The Leper's Companions
- Author: Julia Blackburn
- Language: English
- Publisher: Pantheon Books
- Publication date: 1999
- Publication place: United Kingdom
- Pages: 208
- ISBN: 978-0-679-43984-4

= The Leper's Companions =

1999 novel by Julia Blackburn

The Leper's Companions is a novel by British author Julia Blackburn, published in 1999 by Pantheon Books. The narrative follows a grieving woman who escapes from the present by telling the story of a medieval English village. The book was shortlisted for the 1999 Women's Prize for Fiction.

==Summary==
An unnamed woman narrates the novel from the modern age. She is bereaved at the start of the novel. In an attempt to escape her emotions, she casts her mind back to the past. She finds herself in a medieval village haunted by various supernatural beings. A wandering leper appears in the village and guides some of the villagers on a pilgrimage to Jerusalem.

==Reception==
The New York Times said the book had "a remarkable intensity". Publishers Weekly said the novel's plot was "sometimes digressive and difficult to follow" but praised Blackburn's "keen sympathy for her characters and her sensual evocation of medieval life".The National Post offered a mixed review, describing the scenery of the novel as "haunting and beautifully described" but said the story felt incomplete.

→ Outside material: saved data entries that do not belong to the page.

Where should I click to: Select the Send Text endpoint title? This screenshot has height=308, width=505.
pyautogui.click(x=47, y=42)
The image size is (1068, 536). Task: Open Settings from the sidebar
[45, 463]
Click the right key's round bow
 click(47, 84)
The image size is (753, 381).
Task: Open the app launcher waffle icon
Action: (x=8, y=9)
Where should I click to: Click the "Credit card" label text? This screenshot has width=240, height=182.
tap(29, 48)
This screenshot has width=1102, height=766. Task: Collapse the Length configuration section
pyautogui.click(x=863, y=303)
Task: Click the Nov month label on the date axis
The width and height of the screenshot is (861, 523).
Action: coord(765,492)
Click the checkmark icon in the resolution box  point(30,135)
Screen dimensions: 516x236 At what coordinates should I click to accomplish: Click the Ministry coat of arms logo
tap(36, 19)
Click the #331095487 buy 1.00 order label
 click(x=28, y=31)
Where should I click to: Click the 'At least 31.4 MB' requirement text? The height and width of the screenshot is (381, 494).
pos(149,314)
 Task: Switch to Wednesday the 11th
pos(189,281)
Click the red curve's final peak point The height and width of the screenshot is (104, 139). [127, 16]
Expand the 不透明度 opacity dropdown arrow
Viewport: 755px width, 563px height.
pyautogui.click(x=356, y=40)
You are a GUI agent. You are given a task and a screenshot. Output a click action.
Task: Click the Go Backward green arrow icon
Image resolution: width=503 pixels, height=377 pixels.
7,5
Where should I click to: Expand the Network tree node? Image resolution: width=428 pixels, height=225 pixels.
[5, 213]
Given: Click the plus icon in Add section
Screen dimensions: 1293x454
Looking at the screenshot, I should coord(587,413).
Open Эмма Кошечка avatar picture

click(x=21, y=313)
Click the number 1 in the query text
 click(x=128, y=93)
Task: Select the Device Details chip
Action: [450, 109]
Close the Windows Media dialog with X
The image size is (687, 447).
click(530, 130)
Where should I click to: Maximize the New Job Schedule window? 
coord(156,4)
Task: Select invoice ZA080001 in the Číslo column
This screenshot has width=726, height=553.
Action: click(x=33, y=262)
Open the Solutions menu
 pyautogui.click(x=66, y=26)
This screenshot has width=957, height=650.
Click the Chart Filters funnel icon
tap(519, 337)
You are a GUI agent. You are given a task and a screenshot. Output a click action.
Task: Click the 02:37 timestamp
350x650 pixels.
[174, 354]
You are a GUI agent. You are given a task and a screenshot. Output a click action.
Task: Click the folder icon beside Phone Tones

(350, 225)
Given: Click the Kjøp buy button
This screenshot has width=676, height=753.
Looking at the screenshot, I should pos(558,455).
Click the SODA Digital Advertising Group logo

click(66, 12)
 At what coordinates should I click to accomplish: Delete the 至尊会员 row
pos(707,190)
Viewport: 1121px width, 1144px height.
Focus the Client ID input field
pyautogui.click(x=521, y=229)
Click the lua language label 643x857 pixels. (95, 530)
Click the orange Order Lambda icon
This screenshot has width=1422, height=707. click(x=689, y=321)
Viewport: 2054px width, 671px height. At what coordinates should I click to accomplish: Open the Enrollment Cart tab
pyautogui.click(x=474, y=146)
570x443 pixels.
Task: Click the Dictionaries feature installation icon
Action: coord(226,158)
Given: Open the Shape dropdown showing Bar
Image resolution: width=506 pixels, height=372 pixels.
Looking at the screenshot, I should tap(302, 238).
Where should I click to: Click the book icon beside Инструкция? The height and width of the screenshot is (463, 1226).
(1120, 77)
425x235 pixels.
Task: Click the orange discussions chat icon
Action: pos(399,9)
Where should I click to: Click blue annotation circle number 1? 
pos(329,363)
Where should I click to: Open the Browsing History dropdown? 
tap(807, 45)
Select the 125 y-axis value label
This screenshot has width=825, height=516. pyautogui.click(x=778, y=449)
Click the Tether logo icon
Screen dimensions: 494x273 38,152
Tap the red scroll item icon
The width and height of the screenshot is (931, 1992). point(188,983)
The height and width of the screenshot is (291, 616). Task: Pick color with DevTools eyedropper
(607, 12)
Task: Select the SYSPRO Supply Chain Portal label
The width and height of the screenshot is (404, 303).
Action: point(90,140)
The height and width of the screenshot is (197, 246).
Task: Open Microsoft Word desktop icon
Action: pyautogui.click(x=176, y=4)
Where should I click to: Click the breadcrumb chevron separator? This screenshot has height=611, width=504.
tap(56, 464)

A review from Kirkus praised the book's vividness, describing it as "difficult, ambitious, demanding—and exquisitely, unendingly, depthlessly beautiful both in matter and manner, to be read not just once". However, the reviewer was critical of the book's simplicity in contrast to The Book of Colour.

==Awards==
The Leper's Companions was shortlisted for the Women's Prize for Fiction in 1999. This was the second time a Blackburn novel appeared on the shortlist, following the inclusion of The Book of Colour in 1996.